Yngvar sonrió. A Inger Johanne no le gustaba la expresión de sus ojos.

– Olvídalo -dijo-. Estás haciendo que parezca todo una enorme conspiración. Tengo algo mucho más interesante que contarte. Astor Kongsbakken vive.

– ¿Cómo?

– Sí. Tiene noventa y dos y vive con su mujer en Córcega. Tienen tierras allí, una especie de bodega, si no me equivoco. A mí me daba en la nariz que no estaba muerto, que me habría enterado si se hubiera muerto, así que investigué un poco. Se retiró completamente de la escena pública hace más de veinte años y desde entonces ha vivido allí.

– ¡Tengo que hablar con él!

– Puedes intentar llamarlo.

– ¿Tienes también su número?

Yngvar se reía por dentro.

– Tampoco hay que pasarse. No. Llama al número de información, mujer. Por lo que he averiguado, está bien de la cabeza, pero mal de las piernas.

Yngvar se levantó despacio sin despertar al niño, lo tapó bien y dirigió una mirada inquisitiva a Inger Johanne. Ella asintió con aire indiferente y buscó las cosas de Amund en el dormitorio.

– Mañana te devuelvo la manta -dijo él intentando cargar con todo.

– Supongo que sí -respondió ella con docilidad.

Él estaba de pie mirándola. Amund dormía acurrucado contra su hombro. Se le había caído el chupete al suelo, y ella se agachó para recogerlo. Cuando se lo tendió a Yngvar, éste le tomó la mano y no se la quería soltar.

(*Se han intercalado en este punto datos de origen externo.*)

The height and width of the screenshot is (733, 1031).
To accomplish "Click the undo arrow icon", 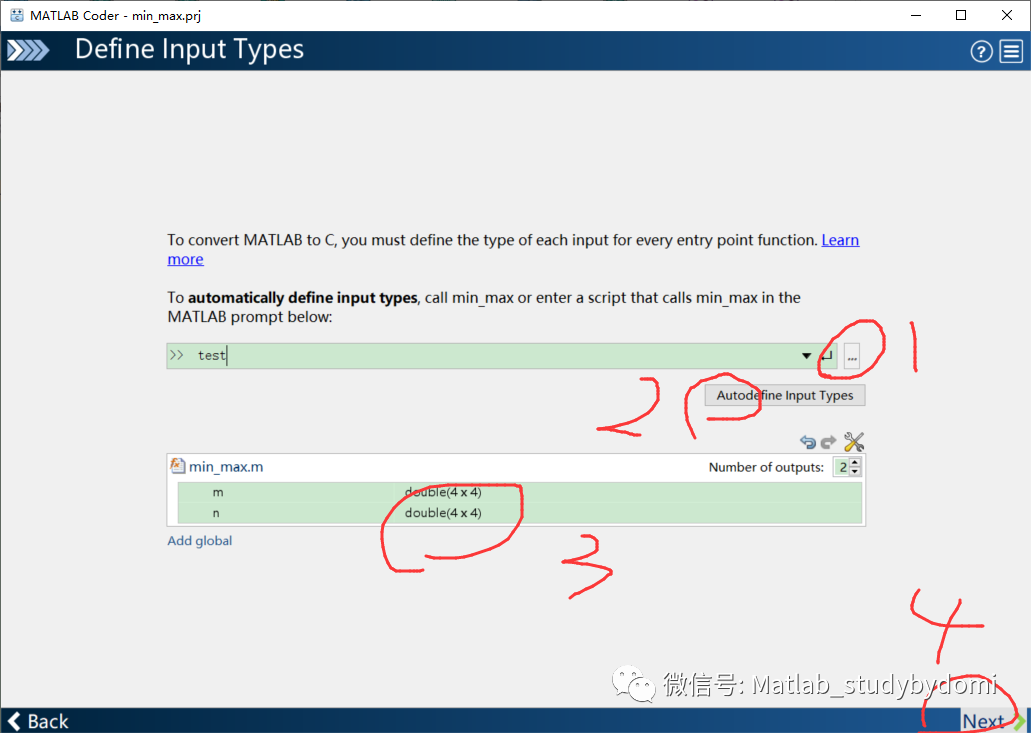I will click(x=808, y=442).
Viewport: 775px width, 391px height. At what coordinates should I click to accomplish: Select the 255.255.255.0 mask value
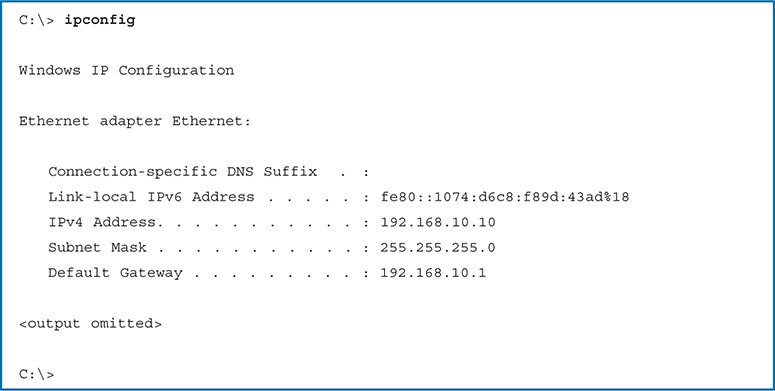coord(438,248)
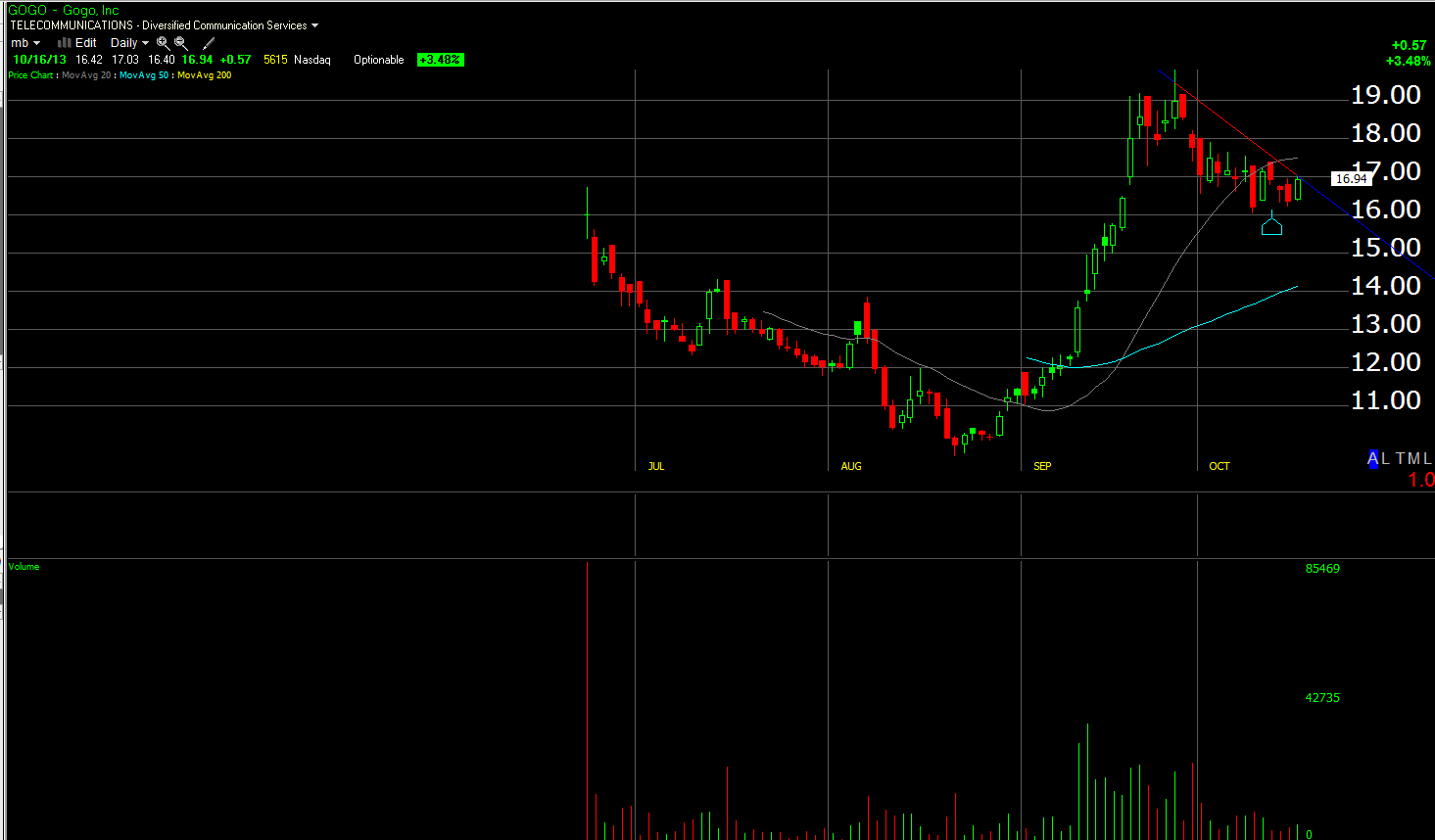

– En realidad no es tan llamativo que Astor Kongsbakken y el jefe de Alvhild fueran buenos amigos -dijo-. Muchos juristas se conocen. ¡Ya sabes cómo son las cosas hoy en día! Noruega es un país pequeño, y lo era aún más en las décadas de los cincuenta y de los sesenta. ¡Todos los abogados debían de conocerse!

– Pero no todos los juristas estaban implicados en escandalosos casos de asesinato -repuso ella.

– No -dijo Yngvar, abatido-. Tampoco sabemos si ellos estuvieron implicados en algo así.

Ella lo acompañó hasta el coche para ayudarle con las puertas. No intercambiaron una palabra hasta que Amund estuvo sujeto al asiento infantil y el equipaje colocado a su lado.

– Ya hablaremos -dijo Yngvar.

– Vale -respondió Inger Johanne y se encaminó hacia el piso vacío. Hubiera deseado que por lo menos estuviera en casa El Rey de América.

51

Yngvar Stubø se sentía fatal. La cintura del pantalón le apretaba el vientre, y el cinturón de seguridad estaba demasiado tirante. Tenía problemas para respirar. Hacía diez minutos que se había desviado de la carretera de Europa. Ahora circulaba por una bastante estrecha que lo hacía marearse en las curvas. Al llegar a una parada de autobús se salió de la calzada y paró. Se soltó la corbata, se abrió el cuello de la camisa y se recostó sobre el reposacabezas.